Concentrating Solar Thermal (CST) systems use lenses or mirrors and tracking systems to focus a large area of sunlight into a small beam. CST technologies require direct insolation to perform properly. This requirement makes them inappropriate for significantly overcast locations.
The three basic CST technologies are the solar trough, solar power tower and parabolic dish. Each technology is capable of producing high temperatures and correspondingly high thermodynamic efficiencies but they vary in the way they track the sun and focus light.
A solar trough consists of a linear parabolic reflector which concentrates light on a receiver positioned along the reflector's focal line. These systems use single-axis tracking to follow the sun. A working fluid (oil, water) flows through the receiver and is heated up to 400 °C before transferring its heat to a distillation or power generation system. Trough systems are the most developed CST technology. The Solar Electric Generating System (SEGS) plants in California and Plataforma Solar de Almerķa's SSPS-DCS plant in Spain are representatives of this technology.
A power tower consists of an array of flat reflectors (heliostats) which concentrate light on a central receiver located on a tower. These systems use dual-axis tracking to follow the sun. A working fluid (air, water, molten salt) flows through the receiver where it is heated up to 1000 °C before transferring its heat to a power generation or energy storage system. Power towers are less advanced than trough systems but they offer higher efficiency and energy storage capability. The Solar Two in Daggett, California and the Planta Solar 10 (PS10) in Sanlucar la Mayor, Spain are representatives of this technology.

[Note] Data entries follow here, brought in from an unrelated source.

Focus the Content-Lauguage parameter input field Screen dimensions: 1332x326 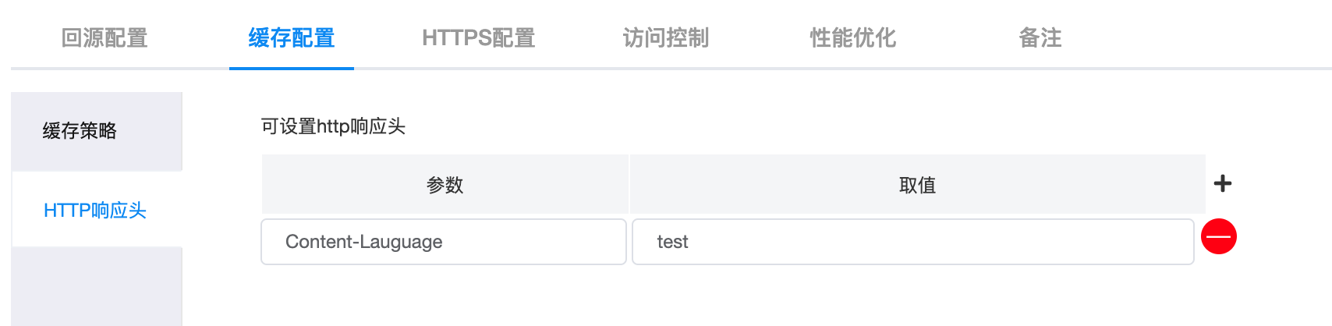click(x=444, y=242)
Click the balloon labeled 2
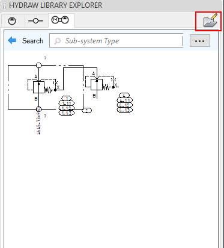The height and width of the screenshot is (248, 224). (87, 110)
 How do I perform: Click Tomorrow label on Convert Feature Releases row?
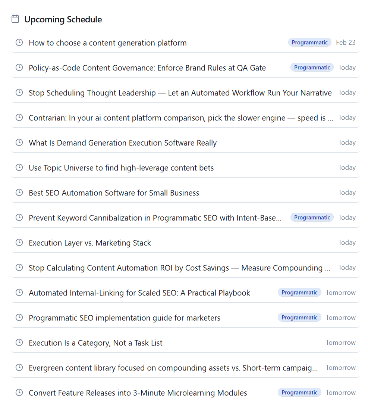341,393
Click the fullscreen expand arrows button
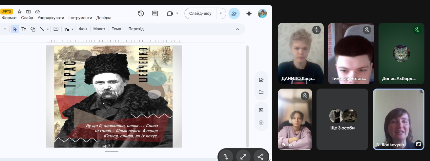Viewport: 430px width, 161px height. coord(243,157)
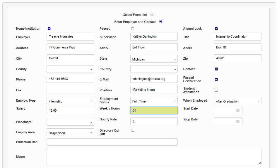277x168 pixels.
Task: Tick the Directory Opt Out checkbox
Action: (133, 130)
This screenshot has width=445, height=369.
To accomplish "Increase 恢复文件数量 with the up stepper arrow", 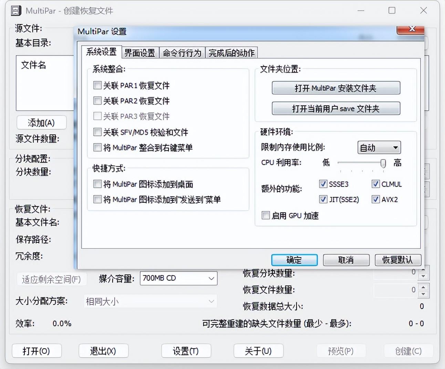I will point(423,286).
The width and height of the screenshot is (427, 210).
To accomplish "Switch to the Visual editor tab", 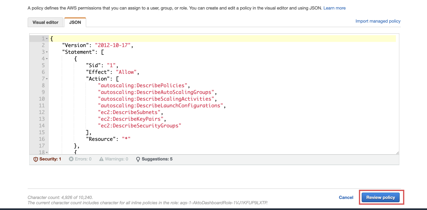I will click(x=45, y=22).
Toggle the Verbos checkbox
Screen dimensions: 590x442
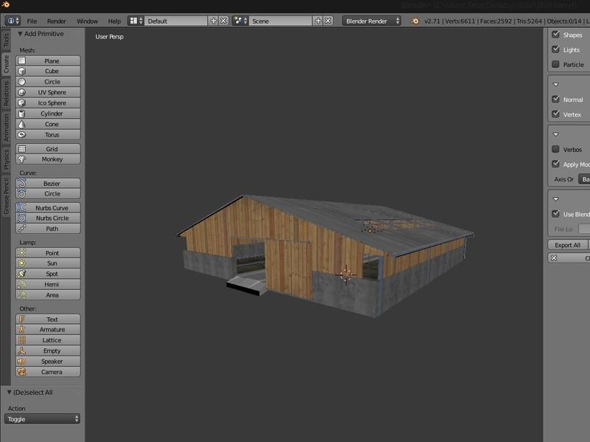pos(556,149)
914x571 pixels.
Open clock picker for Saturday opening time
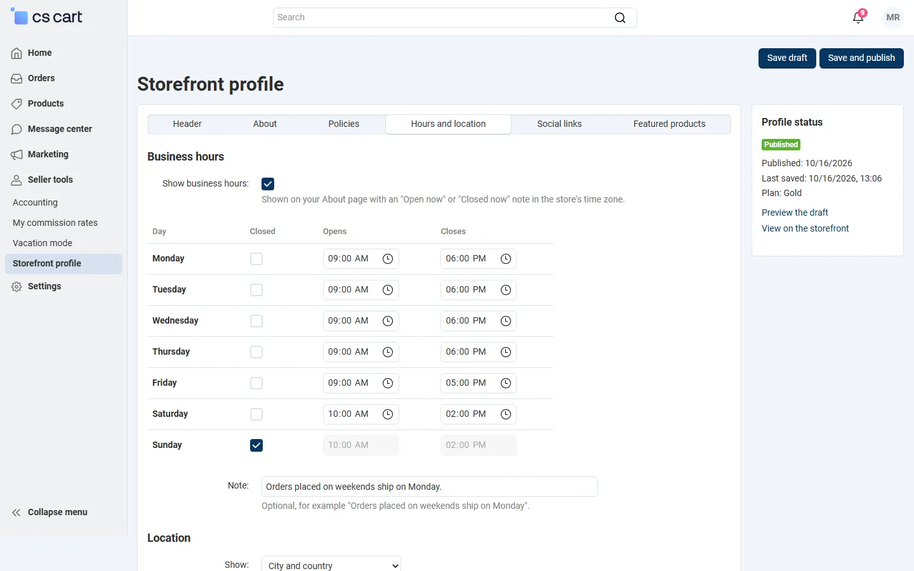coord(388,414)
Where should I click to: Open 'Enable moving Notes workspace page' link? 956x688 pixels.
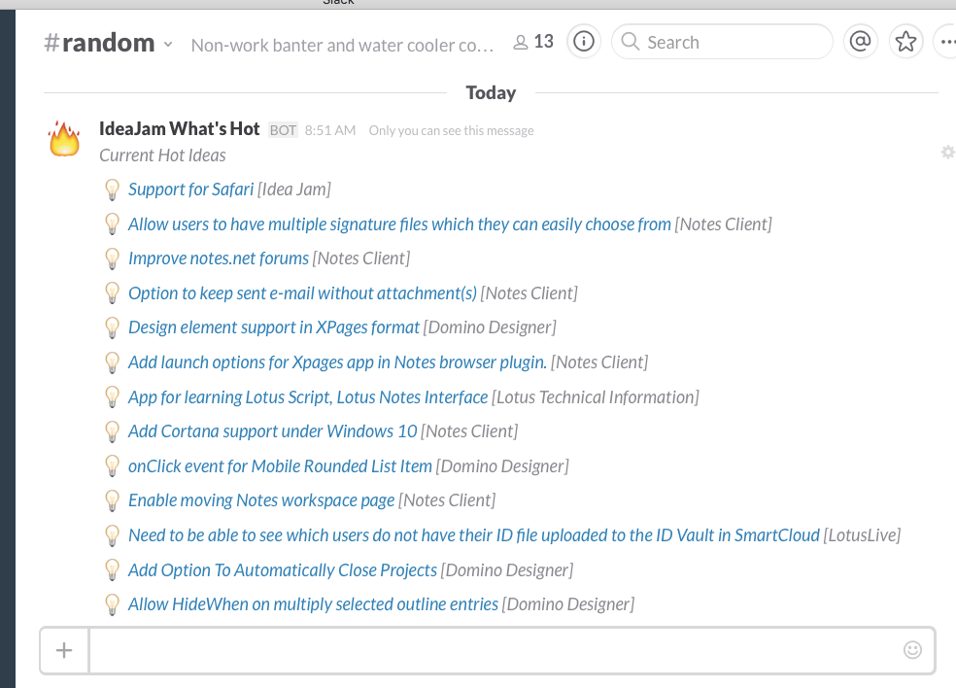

A parabolic dish or dish/engine system consists of a stand-alone parabolic reflector which concentrates light on a receiver positioned at the reflector's focal point. These systems use dual-axis tracking to follow the sun. A working fluid (hydrogen, helium, air, water) flows through the receiver where it is heated up to 1500 °C before transferring its heat to a sterling engine for power generation. Parabolic dish systems display the highest solar-to-electric efficiency among CST technologies and their modular nature offers scalability. The Stirling Energy Systems (SES) and Science Applications International Corporation (SAIC) dishes at UNLV and the Big Dish in Canberra, Australia are representatives of this technology.
A solar updraft tower (also known as a solar chimney or solar tower) consists of a large greenhouse which funnels into a central tower. As sunlight shines on the greenhouse the air inside is heated and expands. The expanding air flows toward the central tower where a turbine converts the air flow into electricity. A 50 kW prototype was constructed in Ciudad Real, Spain and operated for eight years before decommissioning in 1989.